What is asked: Set down everything in the records from the line containing "Focus the 工序名称 input field" down to the line containing "(x=28, y=480)", both lines included, without changing a word. Leave the pictures out of your answer.

-- Input for this task start --

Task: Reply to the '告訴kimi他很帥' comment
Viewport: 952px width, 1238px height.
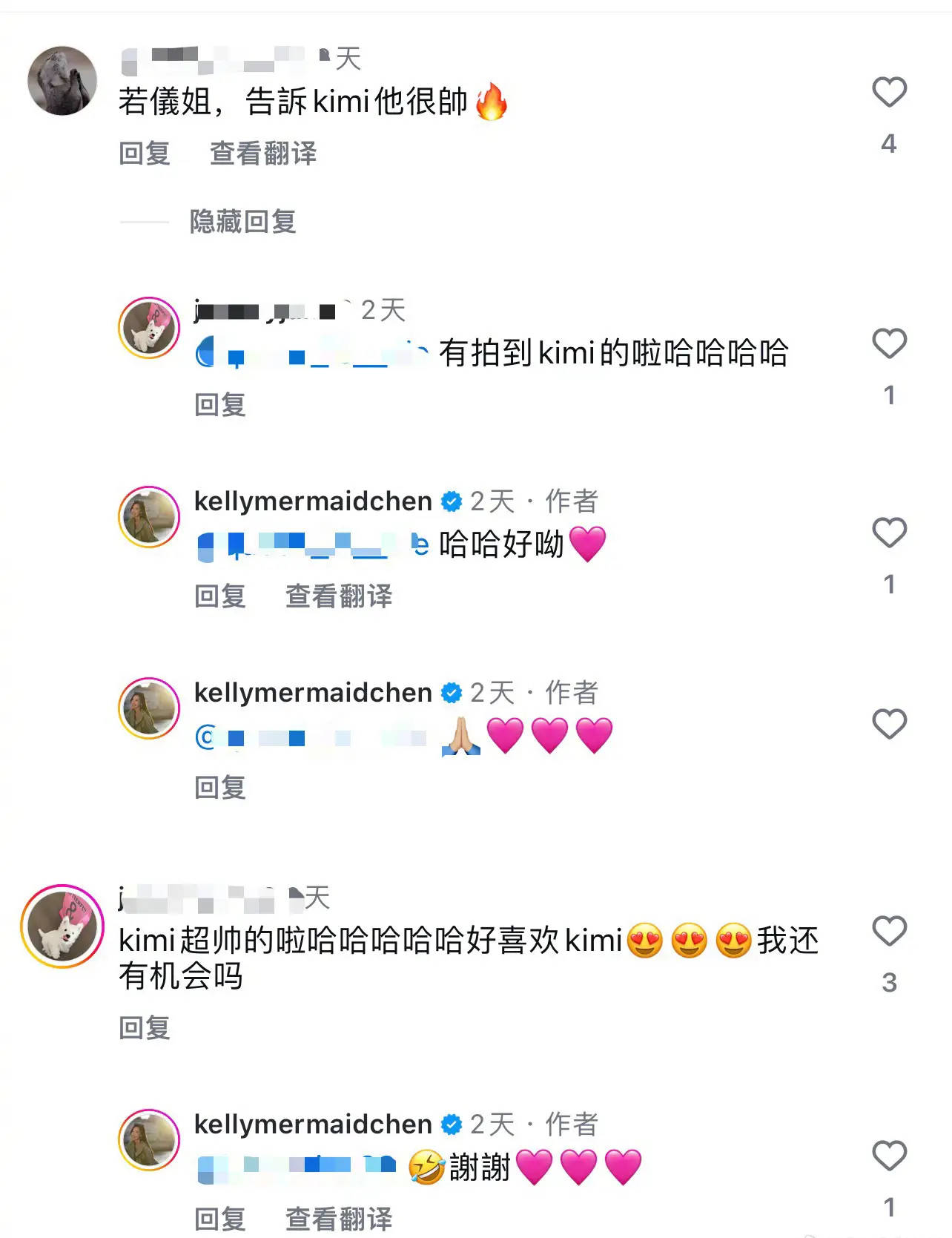Action: [145, 154]
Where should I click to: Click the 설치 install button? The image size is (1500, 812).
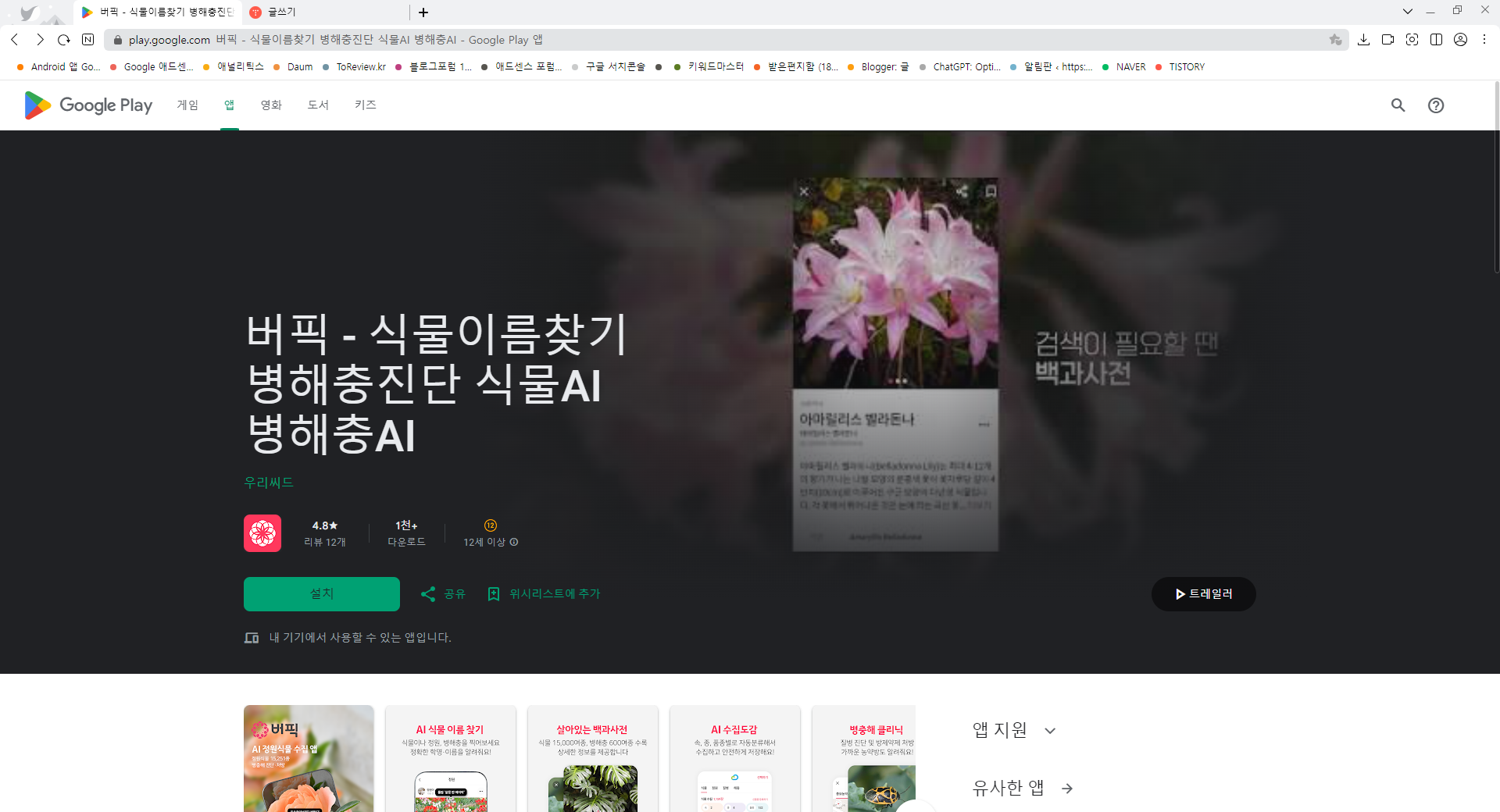pos(321,593)
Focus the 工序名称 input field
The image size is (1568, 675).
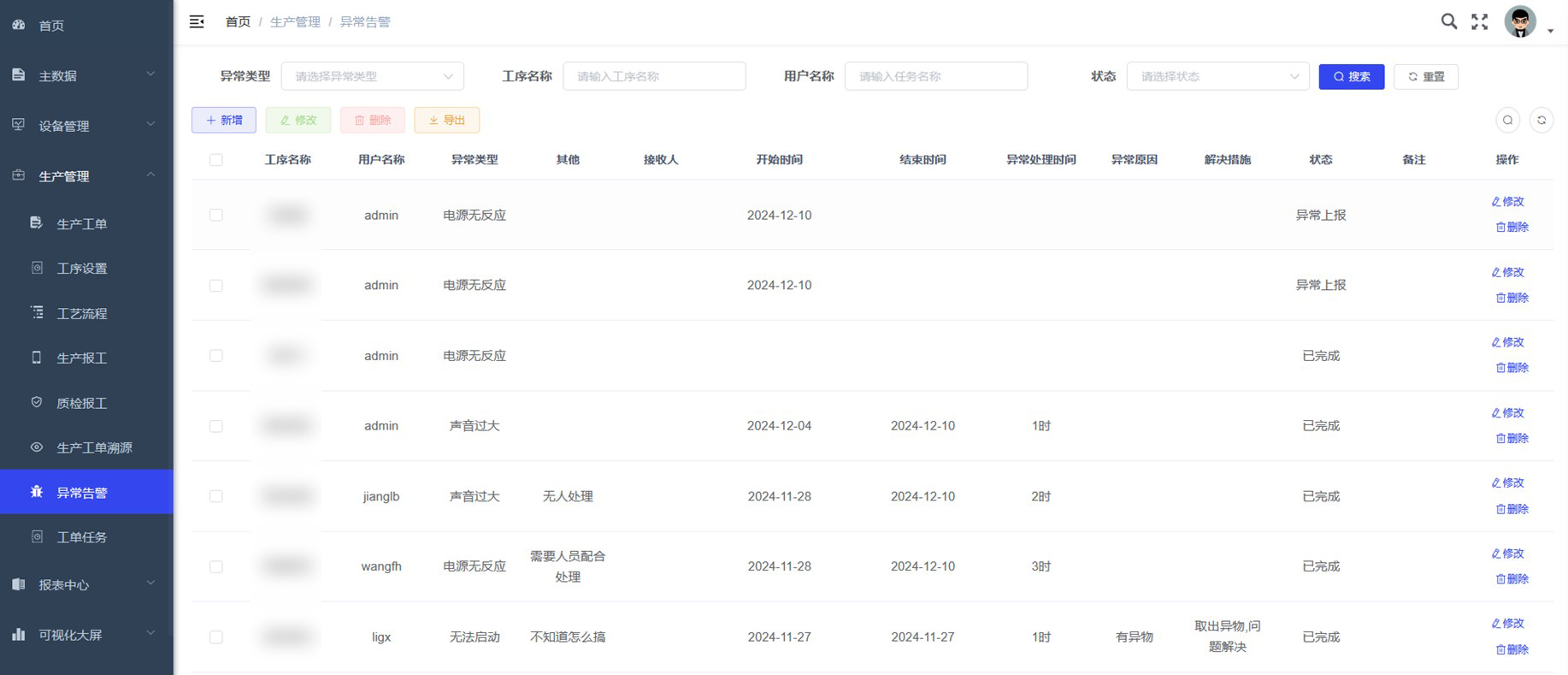[654, 76]
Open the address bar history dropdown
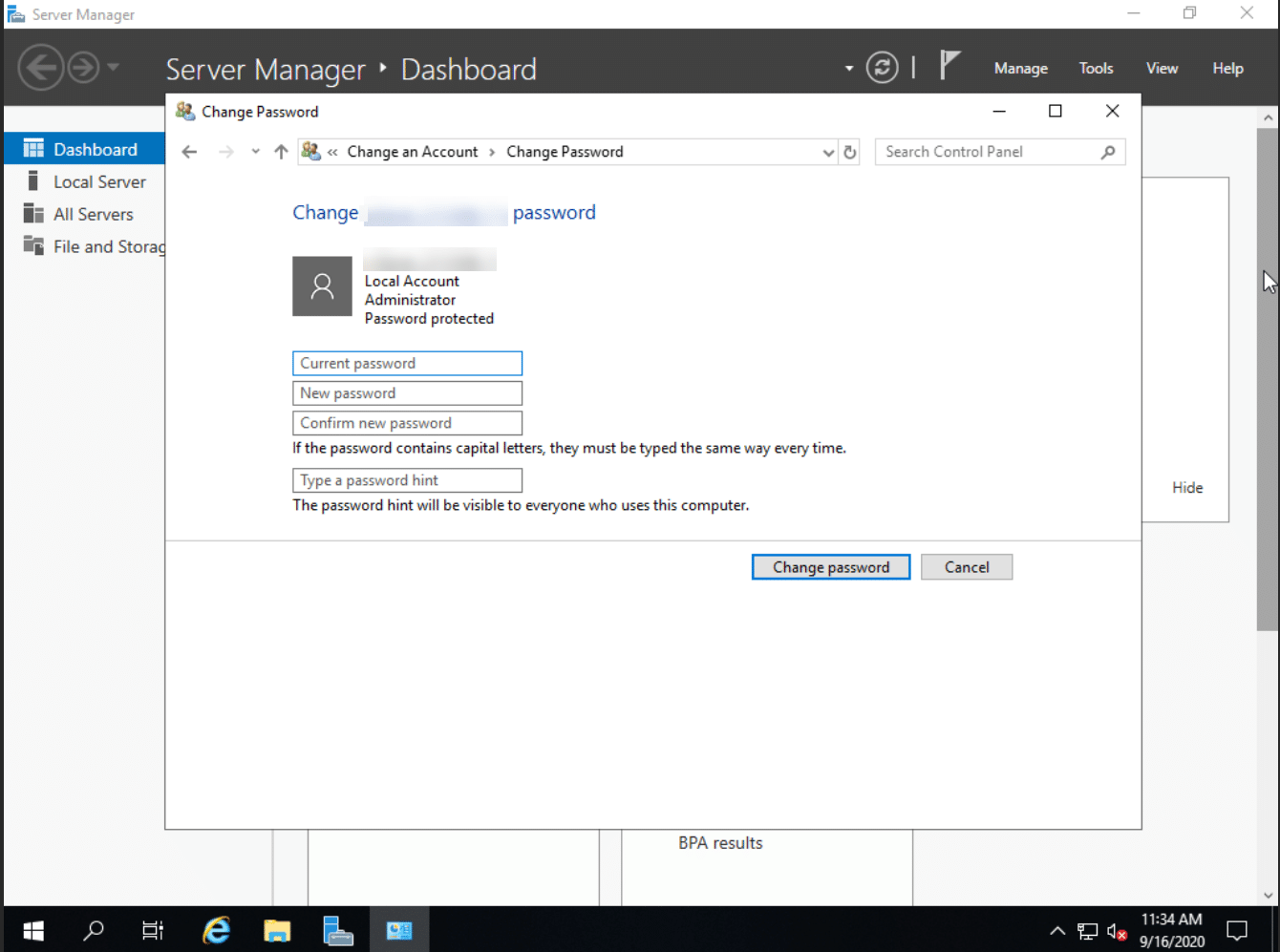This screenshot has height=952, width=1280. point(827,151)
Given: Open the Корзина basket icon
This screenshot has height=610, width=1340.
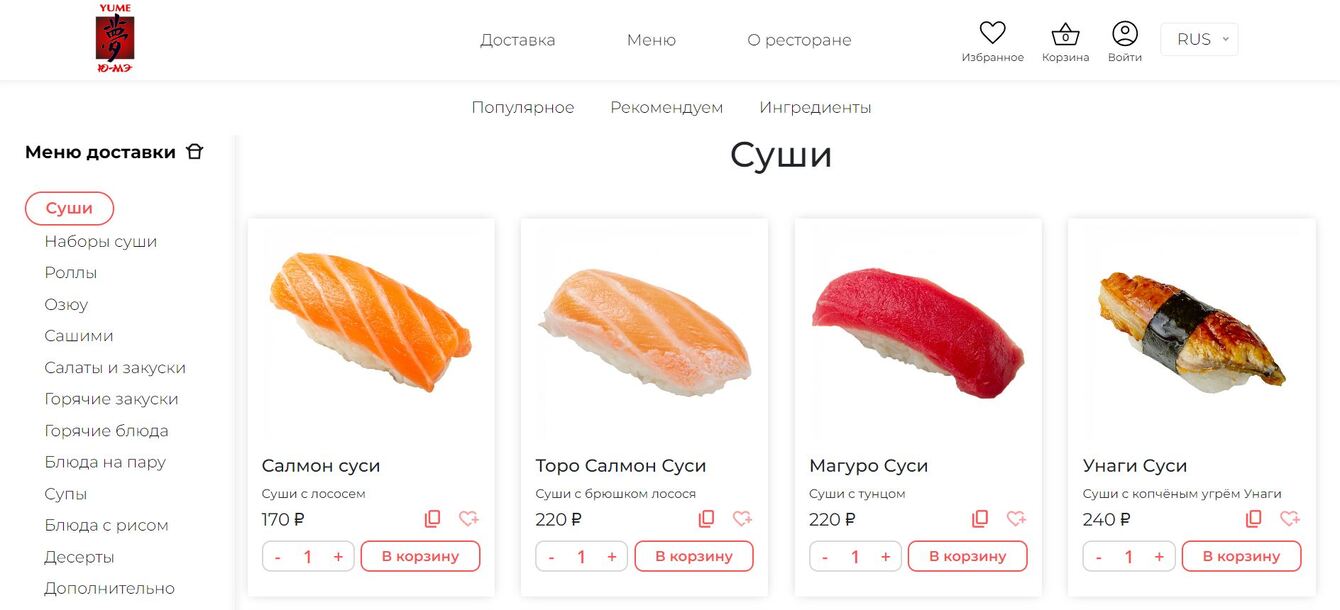Looking at the screenshot, I should coord(1065,34).
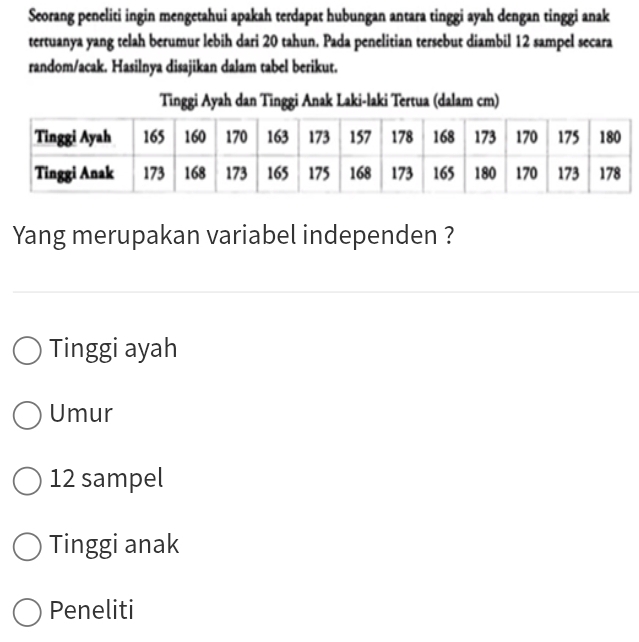Pick the "12 sampel" radio button circle
This screenshot has width=639, height=642.
(x=28, y=480)
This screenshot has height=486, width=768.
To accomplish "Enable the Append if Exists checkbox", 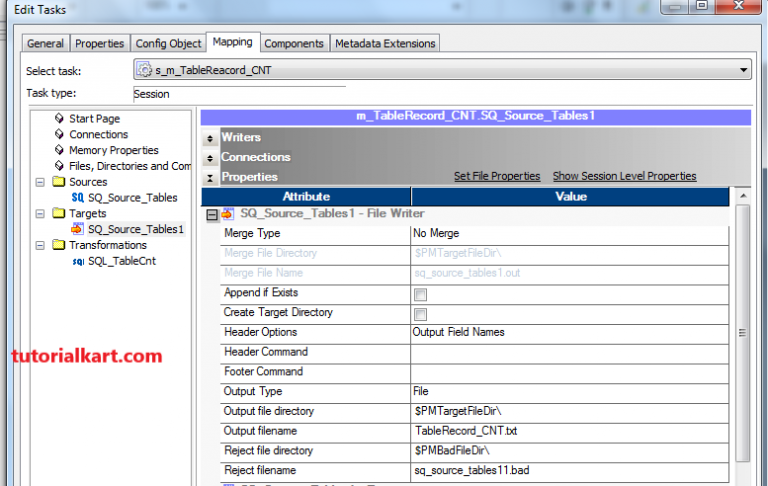I will click(x=420, y=294).
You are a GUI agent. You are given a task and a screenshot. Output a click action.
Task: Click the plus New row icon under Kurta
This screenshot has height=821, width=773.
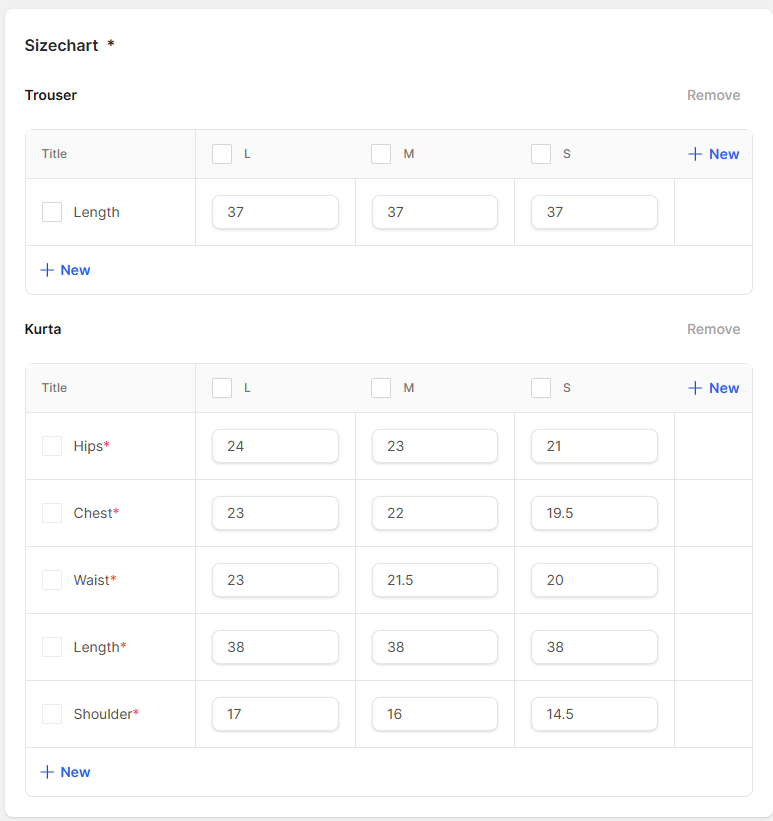[x=47, y=772]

-- Input for this task end --

Correct response:
Focus the 工序名称 input field
The image size is (1568, 675).
[654, 76]
Open the address bar history dropdown
This screenshot has height=952, width=1280. point(827,151)
Given: Open the Корзина basket icon
This screenshot has height=610, width=1340.
Looking at the screenshot, I should coord(1065,34).
Pick the "12 sampel" radio button circle
This screenshot has width=639, height=642.
(x=28, y=480)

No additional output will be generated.